A declaração explica que é um “mandato constitucional” da Udelar gerar contributos para o “entendimento público” de questões relevantes a nível nacional, pelo que faz uma avaliação de algumas disposições da LUC em várias áreas.
Em primeiro lugar, a Udelar afirma que o mecanismo de consideração urgente da lei é “inadequado para o tratamento de um conjunto complexo e variado de questões” e diz que a sociedade “tem sido confrontada com a dificuldade de se pronunciar” sobre as questões devido aos “prazos e prazos extremamente curtos”.
No que diz respeito à secção Educação do projecto de lei, o CDC diz que todo o artigo deve ser “subtraído”, ou seja, separado da LUC e do seu tratamento “sem as limitações de participação democrática que a natureza urgente da sua consideração lhe impõe”.
Quanto a propostas específicas, o comunicado reafirma a expressão do seu reitor Rodrigo Arim perante a Comissão Especial do Senado, que falou da necessidade de “promover a constituição de um Sistema Nacional de Educação Pública, que assegure mecanismos de coordenação entre o Ministério da Educação e Cultura e as entidades autónomas da educação”.
Em relação ao Plano Nacional de Política de Educação, Udelar reafirmou “a necessidade de incluir o maior número de actores como parte da discussão sobre o futuro da educação”, e propõe que a redacção dos artigos 145º e 152º seja modificada para que o Plano de Política de Educação seja elaborado “pelos respectivos organismos estatais autónomos de educação e não centralmente a partir do MEC”.
Udelar considera os artigos referentes à segurança dos cidadãos “preocupantes”, “uma vez que são geralmente regressivos em termos de direitos humanos e violam a actual legislação nacional, normas internacionais e directrizes doutrinais, bem como as recomendações de investigadores e académicos na matéria”.
“As propostas corroem as garantias do Estado de direito, que têm uma longa tradição no país, e encorajam a reprodução da violência estatal e institucional, dando ampla discrição às agências de controlo social sem reforçar os mecanismos institucionais para a impedir”, diz o documento do CDC, e afirma que as novas disposições poderiam intensificar “a superlotação das prisões ou o transbordamento de procuradores”.
As leis propostas sobre drogas “negligenciam as preocupações de saúde pública em favor de medidas punitivas simbólicas e repressivas”, diz o documento.
Mais adiante, o documento salienta que as normas que modificam a Lei de Processo Policial e o Código de Processo Penal “apresentam riscos para as liberdades republicanas ao alargarem os poderes da polícia e ao flexibilizarem os controlos a que esta deve submeter-se, bem como ao permitirem que os polícias e militares reformados transportem armas e ao permitirem que estes últimos intervenham no trabalho policial”.

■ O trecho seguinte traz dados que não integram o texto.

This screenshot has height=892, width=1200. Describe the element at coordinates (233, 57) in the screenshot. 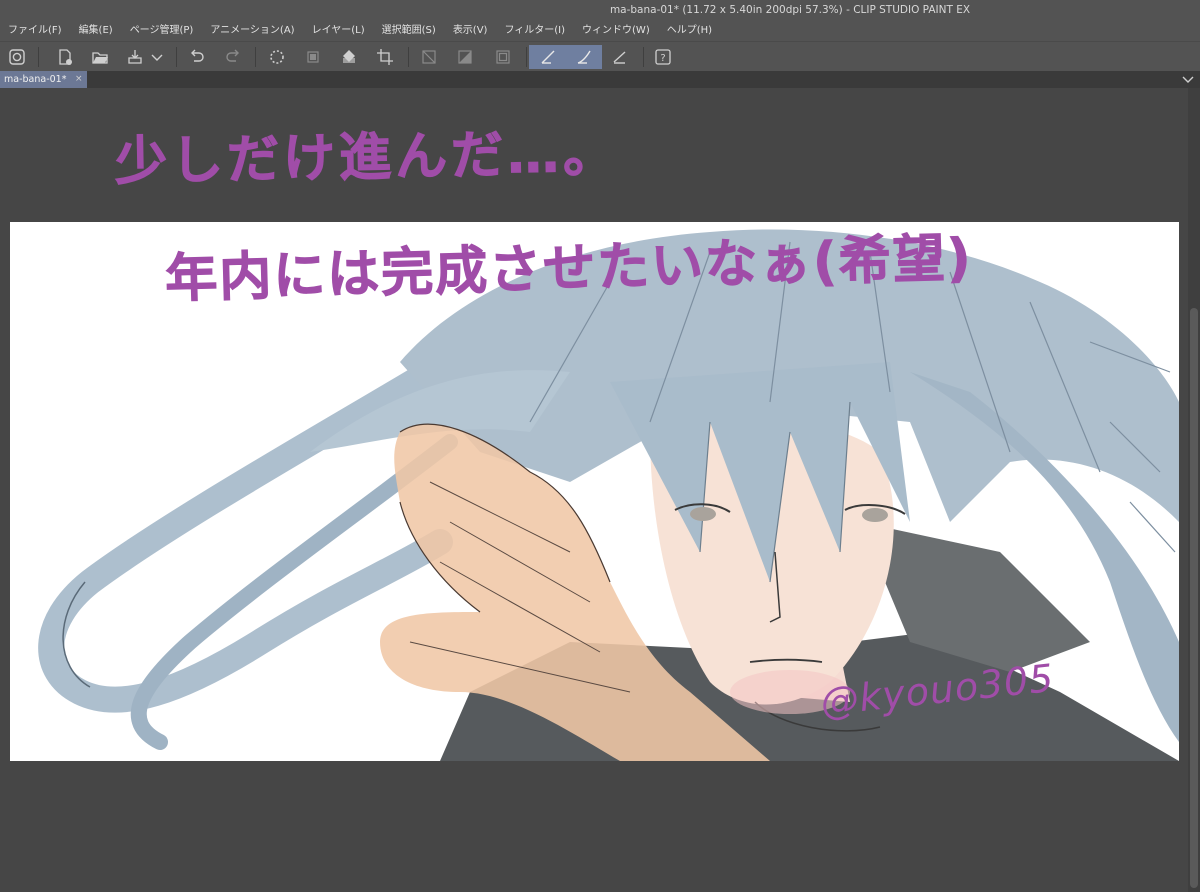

Udelar considera “particularmente preocupante” que o controlo de identidade que pode ser efectuado pela polícia possa ser efectuado em qualquer caso: “Se a pessoa não tiver um documento de identidade, a polícia será autorizada a levá-la às suas instalações. Ao abrir a porta a detenções arbitrárias, esta emenda mina as garantias dos cidadãos e expõe sobretudo as pessoas que fazem uso do espaço público, tais como pessoas da rua, jovens, pessoas que protestam nas vias públicas, e os próprios agentes da polícia, uma vez que a utilização deste instrumento pode minar a confiança na instituição policial e pôr em risco a coexistência”.
Finalmente, dizem também que “a restrição do direito à greve é inadmissível, pois tenta regular o exercício de um direito fundamental através de um mecanismo excepcional utilizado em situações de emergência” (…).